Elternteile dürfen sich gegenseitig den Umzug an einen anderen Wohnort nicht verbieten oder verwehren. Dies gilt auch bei gemeinsamer Ausübung des Sorgerechts für die gemeinsamen Kinder. Grund hierfür ist, dass jedem der Elternteile weiterhin die freie Wahl des eigenen Wohnorts, als verfassungsrechtlich aus Art. 2 Abs. 1 GG geschützte Rechtsposition zusteht.
Müssen die Umzugspläne dem anderen Elternteil mitgeteilt werden?
Grundsätzlich hat der Umgangselternteil aufgrund der oben genannten Erwägungen aus Art. 2 Abs. 1 GG auch kein Recht darauf, vor dem geplanten Umzug, die Zustimmung hierzu zu verweigern. Streng genommen gibt es auch keine Rechtspflicht aus welcher der umzugswillige Elternteil seine Umzugspläne dem anderen Elternteil kommunizieren muss. In der Praxis wird es jedoch so sein, dass die nicht erfolgte Mitteilung von Umzugsplänen doch erhebliche Zweifel an der Bindungstoleranz und Erziehungsfähigkeit des umzugswilligen Elternteils aufkommen lassen kann (vgl. OLG Hamburg, 2 UF 81/22 – Beschluss vom 21.12.2022). Denn schließlich hat ein Umzug immer auch einen Einfluss auf das Kindeswohl, etwa auch weil Bindungsabbrüche zu dem anderen Elternteil oder Geschwister durch die erweiterte räumliche Distanz drohen. Zu betonen ist hier jedoch, dass allein auch der eigenmächtige Umzug eines Betreuungselternteils für sich genommen noch nicht dazu führen wird, dass dem Elternteil des Aufenthaltsbestimmungsrecht über das Kind entzogen wird. Es ist jedoch zu beachten, dass ein Umzug einen erheblichen Eingriff in das (gemeinsam ausgeübte) Aufenthaltsbestimmungsrecht der Eltern darstellt und deswegen beiden Elternteile grundsätzlich auch Entscheidungsbefugnisse diesbezüglich zustehen.
Ob dem anderen Elternteil also die Umzugspläne kommuniziert werden sollten, hängt vom Einzelfall ab und kann nicht pauschal beantwortet werden. Regelhaft wird dies wohl der Fall sein. Vereinzelt gibt es aber auch Fälle – etwa bei erheblichen Gewalterfahrungen eines Elternteils durch den anderen Elternteil – in welchen eine solche Mitteilung nicht angezeigt wäre. Halten Sie hierzu unbedingt Rücksprache mit der Anwältin oder dem Anwalt Ihres Vertrauens.

━━━

[Zu erledigende Schritte]:
**1.** Aktualisieren Sie den Text zum Umzug von Elternteilen zwischen „Elternteile dürfen sich“ und „Elternteil mitgeteilt werden?“, einschließlich, und ersetzen Sie dabei „verbieten“ durch „untersagen“.
**2.** Schreiben Sie den Text zum Umzug von Elternteilen über seinen letzten Satz hinaus weiter.

[Bereitgestelltes Material]:
━━━

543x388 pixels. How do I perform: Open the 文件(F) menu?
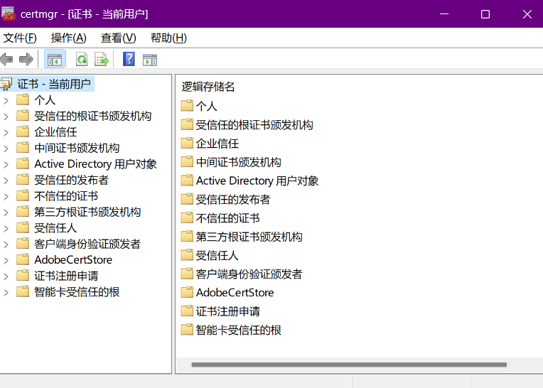click(20, 38)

━━━

[Ergebnisse der Reihe nach]:
**1.**
Elternteile dürfen sich gegenseitig den Umzug an einen anderen Wohnort nicht untersagen oder verwehren. Dies gilt auch bei gemeinsamer Ausübung des Sorgerechts für die gemeinsamen Kinder. Grund hierfür ist, dass jedem der Elternteile weiterhin die freie Wahl des eigenen Wohnorts, als verfassungsrechtlich aus Art. 2 Abs. 1 GG geschützte Rechtsposition zusteht.
Müssen die Umzugspläne dem anderen Elternteil mitgeteilt werden?

**2.**
Kann ich einen Antrag auf Übertragung des Aufenthaltsbestimmungsrecht stellen, um den Umzug des anderen Elternteils zu verhindern?
Anträge auf Übertragung des Aufenthaltsbestimmungsrechts können durch beide Elternteile grundsätzlich jederzeit bei dem zuständigen Familiengericht gestellt werden. Durch die Stellung des Antrags können die Umzugspläne des anderen Elternteils jedoch nicht verhindert werden. Vielmehr ist davon auszugehen, dass der umzugswillige Elternteil seine Umzugspläne durchführt; sodann wird das erkennende Gericht prüfen, ob es dem Kindeswohl besser entspricht, wenn das Kind mit diesem Elternteil umzieht, oder ob es für das Kind vorzugswürdig ist, in der Betreuung des anderen Elternteils am bisherigen Wohnort zu verbleiben (BGH, B. v. 28.4.2010 – XII ZB 81/09).
Das Gericht wird hierbei die entscheidungserheblichen Faktoren gegeneinander abwägen und gegebenenfalls sogar ein Sachverständigengutachten einholen, um die Frage der Kindeswohldienlichkeit klären zu können. Maßgebende Kriterien sind etwa die Bindungen des Kindes und der mögliche Bindungsverlust, die Erziehungskontinuität und bei älteren Kindern auch der Kindeswille.
Ist ein Sorgerechtentzug gerechtfertigt, wenn ein Elternteil eigenmächtig ins Ausland umzieht oder einen Umzug ins Ausland plant?
Bei einem Umzug mit dem Kind ins Ausland, ohne den anderen Sorgeberechtigten zuvor um Erlaubnis gebeten zu haben, macht sich der umziehende Elternteil unter Umständen wegen Entziehung Minderjähriger nach § 235 Abs. 2 StGB strafbar. Wenn ein Elternteil plant ins Ausland zu verziehen, prüfen die erkennenden Gerichten in sorgerechtlichen Verfahren nach den zuvor genannten Maßstäben besonders intensiv, wie sich der Umzug auf das Kindeswohl auswirkt und ob eine Übertragung des alleinigen Aufenthaltsbestimmungsrecht auf den anderen Elternteil angezeigt ist.
Sofern ein Elternteil bereits ohne das Einverständnis des anderen Sorgeberechtigten einzuholen ins Ausland verzogen ist, so kann ein Verfahren nach dem sog. Haager Übereinkommen über die zivilrechtlichen Aspekte internationaler Kindesentführung (HKÜ) angestrengt werden, um die Rückführung des Kindes zu beantragen.
Falls Sie Rechtsfragen zu diesem Themenkomplex haben, suchen Sie sich unbedingt anwaltliche Unterstützung.